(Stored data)

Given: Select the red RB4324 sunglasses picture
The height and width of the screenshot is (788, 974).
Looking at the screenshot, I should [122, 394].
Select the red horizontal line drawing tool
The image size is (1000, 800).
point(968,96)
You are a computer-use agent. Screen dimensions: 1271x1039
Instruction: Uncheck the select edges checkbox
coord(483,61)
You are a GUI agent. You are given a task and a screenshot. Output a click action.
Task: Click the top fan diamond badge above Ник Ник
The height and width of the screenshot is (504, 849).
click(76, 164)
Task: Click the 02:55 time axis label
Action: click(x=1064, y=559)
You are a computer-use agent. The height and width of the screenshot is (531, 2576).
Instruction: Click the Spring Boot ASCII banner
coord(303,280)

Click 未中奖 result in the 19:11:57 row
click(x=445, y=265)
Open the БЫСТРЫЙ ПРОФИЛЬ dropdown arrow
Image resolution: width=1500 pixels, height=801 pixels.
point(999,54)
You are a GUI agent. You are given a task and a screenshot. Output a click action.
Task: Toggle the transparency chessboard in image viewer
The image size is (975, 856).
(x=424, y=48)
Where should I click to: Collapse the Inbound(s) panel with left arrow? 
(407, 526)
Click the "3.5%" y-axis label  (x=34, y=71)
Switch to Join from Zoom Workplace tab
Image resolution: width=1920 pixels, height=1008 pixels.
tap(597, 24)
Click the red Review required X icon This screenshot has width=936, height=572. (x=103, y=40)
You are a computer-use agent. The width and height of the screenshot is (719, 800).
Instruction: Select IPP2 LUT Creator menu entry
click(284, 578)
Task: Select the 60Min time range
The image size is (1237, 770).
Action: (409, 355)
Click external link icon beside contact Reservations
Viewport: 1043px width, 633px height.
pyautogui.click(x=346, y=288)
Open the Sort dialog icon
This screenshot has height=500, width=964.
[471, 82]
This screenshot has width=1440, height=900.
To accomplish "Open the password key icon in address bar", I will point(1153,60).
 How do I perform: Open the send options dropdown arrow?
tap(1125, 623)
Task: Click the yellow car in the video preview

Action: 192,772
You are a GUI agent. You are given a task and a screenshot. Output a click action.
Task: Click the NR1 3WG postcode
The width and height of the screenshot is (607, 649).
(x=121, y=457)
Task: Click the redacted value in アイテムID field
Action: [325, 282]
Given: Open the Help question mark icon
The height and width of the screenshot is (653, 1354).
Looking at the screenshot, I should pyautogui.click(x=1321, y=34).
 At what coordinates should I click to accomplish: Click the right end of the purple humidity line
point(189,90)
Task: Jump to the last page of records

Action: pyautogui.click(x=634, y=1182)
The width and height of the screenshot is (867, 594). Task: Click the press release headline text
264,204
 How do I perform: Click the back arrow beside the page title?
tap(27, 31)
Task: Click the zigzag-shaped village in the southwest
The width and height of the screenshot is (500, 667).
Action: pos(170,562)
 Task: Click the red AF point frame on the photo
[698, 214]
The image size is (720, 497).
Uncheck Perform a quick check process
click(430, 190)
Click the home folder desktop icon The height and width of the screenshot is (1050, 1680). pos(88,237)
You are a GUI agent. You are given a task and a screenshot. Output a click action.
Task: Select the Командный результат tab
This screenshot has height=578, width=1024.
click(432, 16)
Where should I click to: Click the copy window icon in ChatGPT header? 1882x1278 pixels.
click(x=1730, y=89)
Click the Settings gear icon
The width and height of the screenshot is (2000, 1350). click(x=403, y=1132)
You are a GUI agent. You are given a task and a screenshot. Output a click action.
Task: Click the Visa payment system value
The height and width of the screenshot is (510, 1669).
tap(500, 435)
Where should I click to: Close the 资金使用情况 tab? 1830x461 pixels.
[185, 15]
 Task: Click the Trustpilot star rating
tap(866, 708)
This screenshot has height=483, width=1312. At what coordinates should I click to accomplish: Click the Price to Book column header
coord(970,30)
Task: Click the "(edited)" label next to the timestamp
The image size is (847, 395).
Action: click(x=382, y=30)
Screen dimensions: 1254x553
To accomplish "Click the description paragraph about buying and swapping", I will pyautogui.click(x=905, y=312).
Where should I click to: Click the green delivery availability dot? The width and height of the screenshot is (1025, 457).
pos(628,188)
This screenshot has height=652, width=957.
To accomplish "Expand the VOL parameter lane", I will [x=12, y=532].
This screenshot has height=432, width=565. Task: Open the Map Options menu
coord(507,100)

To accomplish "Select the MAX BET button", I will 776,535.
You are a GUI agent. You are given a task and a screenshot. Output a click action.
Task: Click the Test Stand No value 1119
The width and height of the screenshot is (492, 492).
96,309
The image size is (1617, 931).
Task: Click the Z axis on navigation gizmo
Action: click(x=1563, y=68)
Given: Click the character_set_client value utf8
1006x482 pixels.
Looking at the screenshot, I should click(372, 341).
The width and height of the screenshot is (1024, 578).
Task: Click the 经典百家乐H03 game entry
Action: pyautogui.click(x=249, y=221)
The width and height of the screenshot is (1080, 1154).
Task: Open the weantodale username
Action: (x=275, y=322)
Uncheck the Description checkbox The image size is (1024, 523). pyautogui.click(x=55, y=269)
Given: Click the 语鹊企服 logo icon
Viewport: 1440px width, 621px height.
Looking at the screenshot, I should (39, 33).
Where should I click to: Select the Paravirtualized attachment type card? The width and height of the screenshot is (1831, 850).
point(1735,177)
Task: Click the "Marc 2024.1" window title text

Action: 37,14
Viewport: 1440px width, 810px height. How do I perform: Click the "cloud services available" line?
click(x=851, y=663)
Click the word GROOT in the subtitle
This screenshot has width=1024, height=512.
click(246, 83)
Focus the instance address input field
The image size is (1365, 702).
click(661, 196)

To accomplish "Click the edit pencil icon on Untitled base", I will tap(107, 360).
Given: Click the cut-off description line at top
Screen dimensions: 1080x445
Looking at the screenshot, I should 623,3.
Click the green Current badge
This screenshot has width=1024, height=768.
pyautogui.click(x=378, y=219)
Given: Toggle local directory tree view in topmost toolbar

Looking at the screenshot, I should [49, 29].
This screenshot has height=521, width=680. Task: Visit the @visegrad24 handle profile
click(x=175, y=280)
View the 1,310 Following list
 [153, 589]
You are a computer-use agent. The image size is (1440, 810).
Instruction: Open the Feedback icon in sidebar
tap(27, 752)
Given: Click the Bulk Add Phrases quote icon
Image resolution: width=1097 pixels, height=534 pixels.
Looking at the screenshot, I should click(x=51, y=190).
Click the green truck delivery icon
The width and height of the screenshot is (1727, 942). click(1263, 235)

* PROBLEM DETAILS
Identify the lines in the entries above that contain "badge", then copy them out.

* FINISHED TASK
Task: Click the top fan diamond badge above Ник Ник
Click the green Current badge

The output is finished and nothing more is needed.